The present study, for the first time, revealed the hepatic miRNA expression patterns of beagle dogs at three T. canis infection stages. A total of 59 DEmiRNAs were identified in the infected livers. The functional enrichment analysis of predicted target genes showed that miRNA cfa-miR-1839 could be related to the juvenile-to-adult transition of T. canis larvae. KEGG pathway analysis found that some significantly enriched pathways were related to the inflammatory response at 12 hpi and 36 dpi. Several miRNAs, such as novel-294, cfa-miR-88, cfa-miR-370, and cfa-miR-133c, were associated with immune responses. These findings should enrich our understanding of the interactions between T. canis and its definitive host. Further studies to elucidate the detailed molecular mechanisms and the physiological functions of the DEmiRNAs in the pathogenesis of T. canis infection are warranted.
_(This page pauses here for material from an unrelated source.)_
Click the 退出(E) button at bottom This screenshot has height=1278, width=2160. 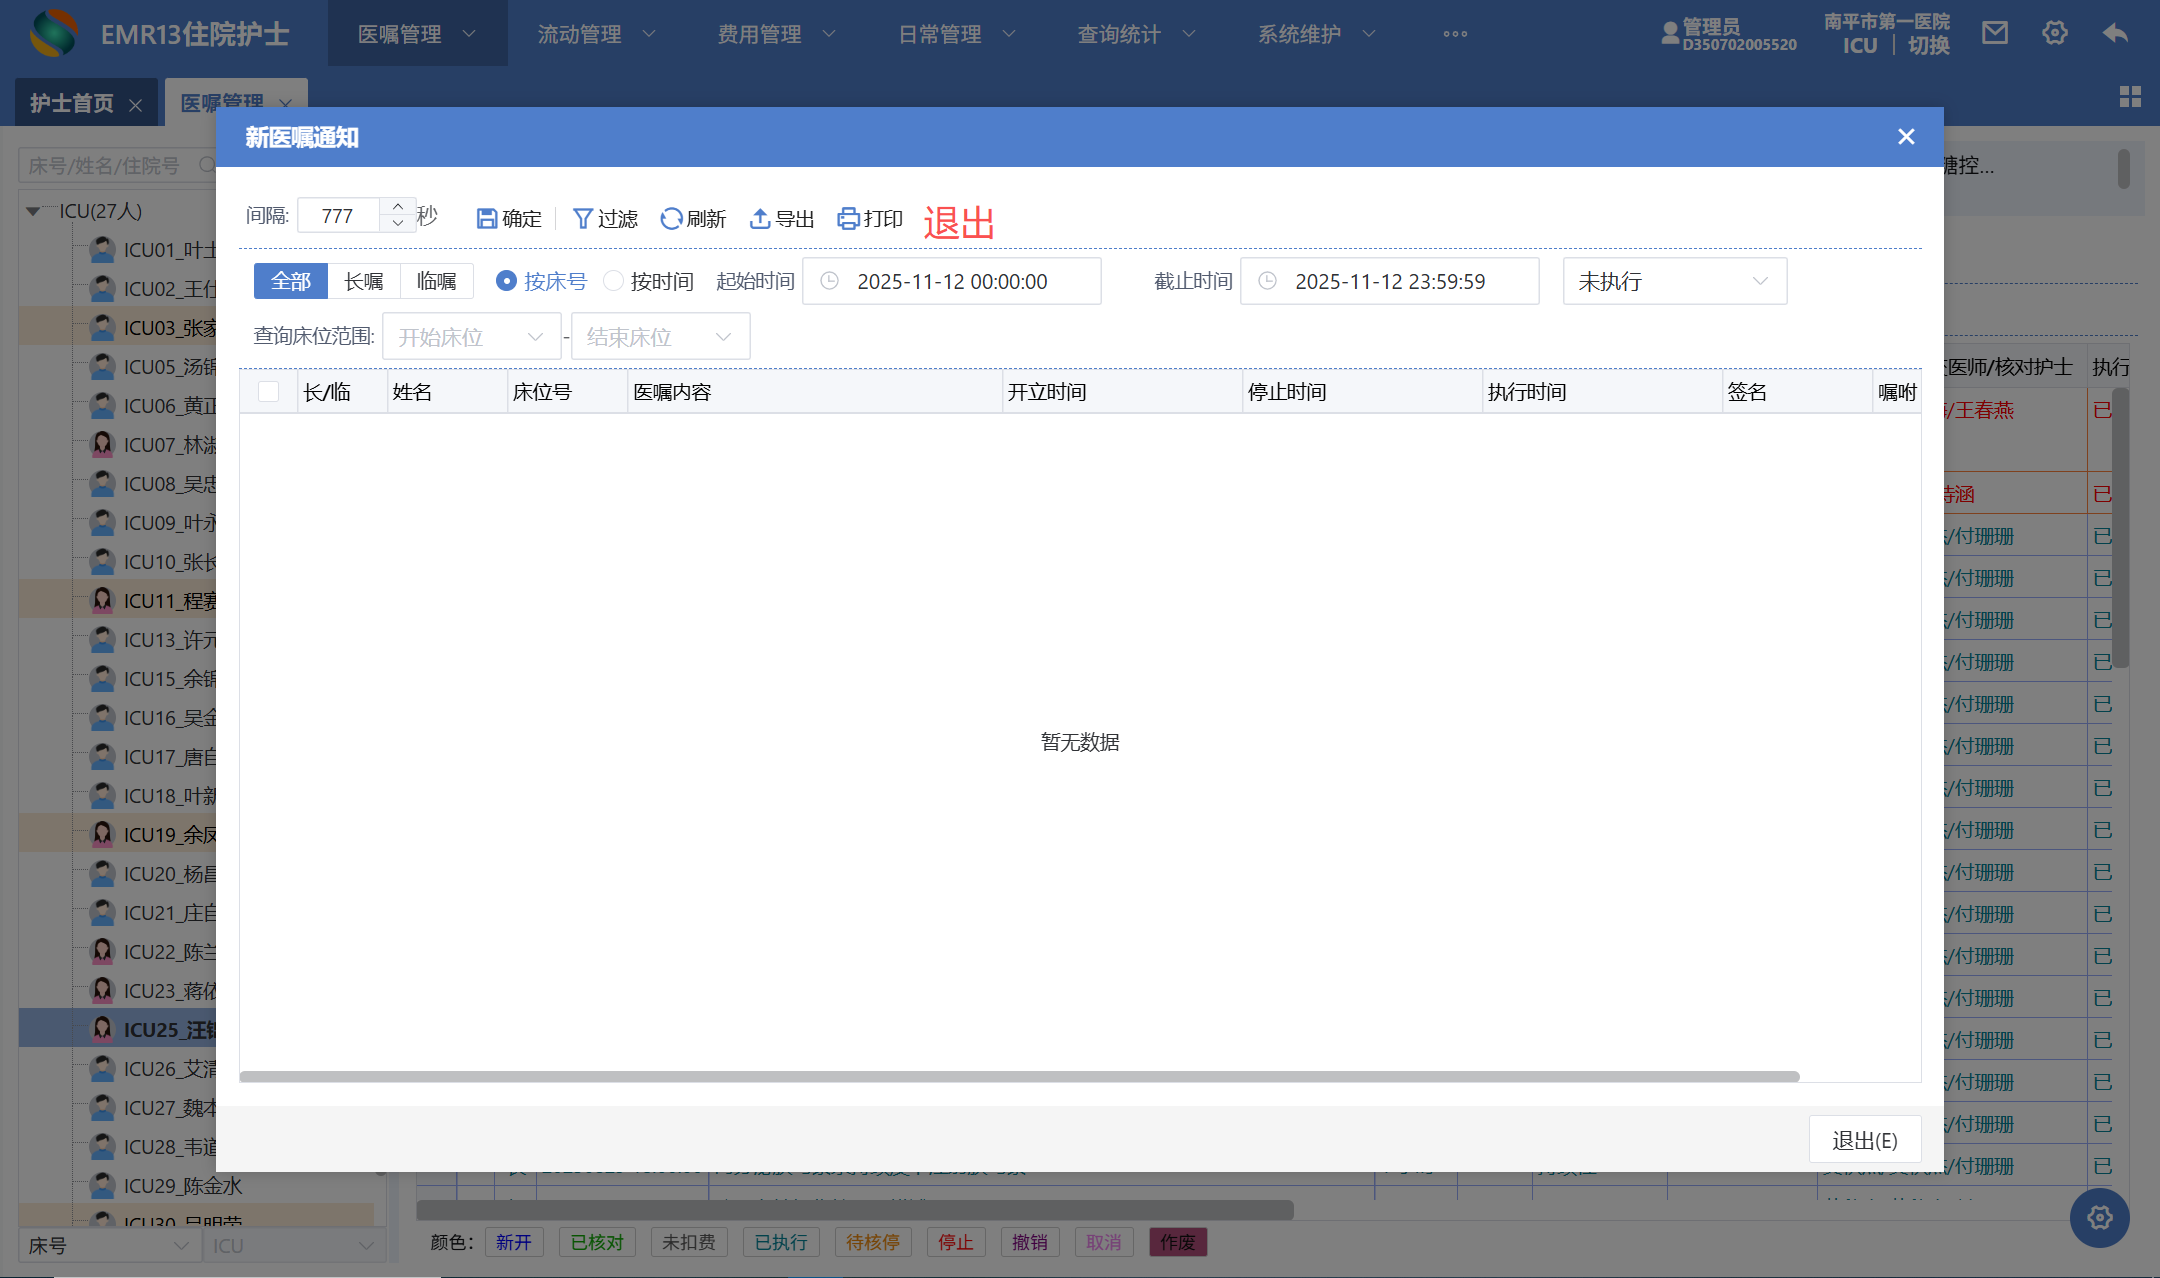pyautogui.click(x=1864, y=1140)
Data Availability Statement

The datasets presented in this study can be found in online repositories. The names of the repository/repositories and accession number(s) can be found at: https://www.ncbi.nlm.nih.gov/, PRJNA630302.

Ethics Statement

The animal study was reviewed and approved by the Animal Administration and Ethics Committee of Lanzhou Veterinary Research Institute, Chinese Academy of Agricultural Sciences (Approval No. 2018-015). The dogs used in the study were handled in accordance with good animal practices required by the Animal Ethics Procedures and Guidelines of the People's Republic of China.

Author Contributions

Y-XL and X-QZ conceived and designed the experiments. YZ and W-BZ performed the experiments. YZ analyzed the data and wrote the paper. J-JH and HME participated in improving the English of the manuscript. HME, X-QZ, and Y-XL critically revised the manuscript. All authors have read and approved the final version of the manuscript. All authors contributed to the preparation of the manuscript.

Conflict of Interest

The authors declare that the research was conducted in the absence of any commercial or financial relationships that could be construed as a potential conflict of interest.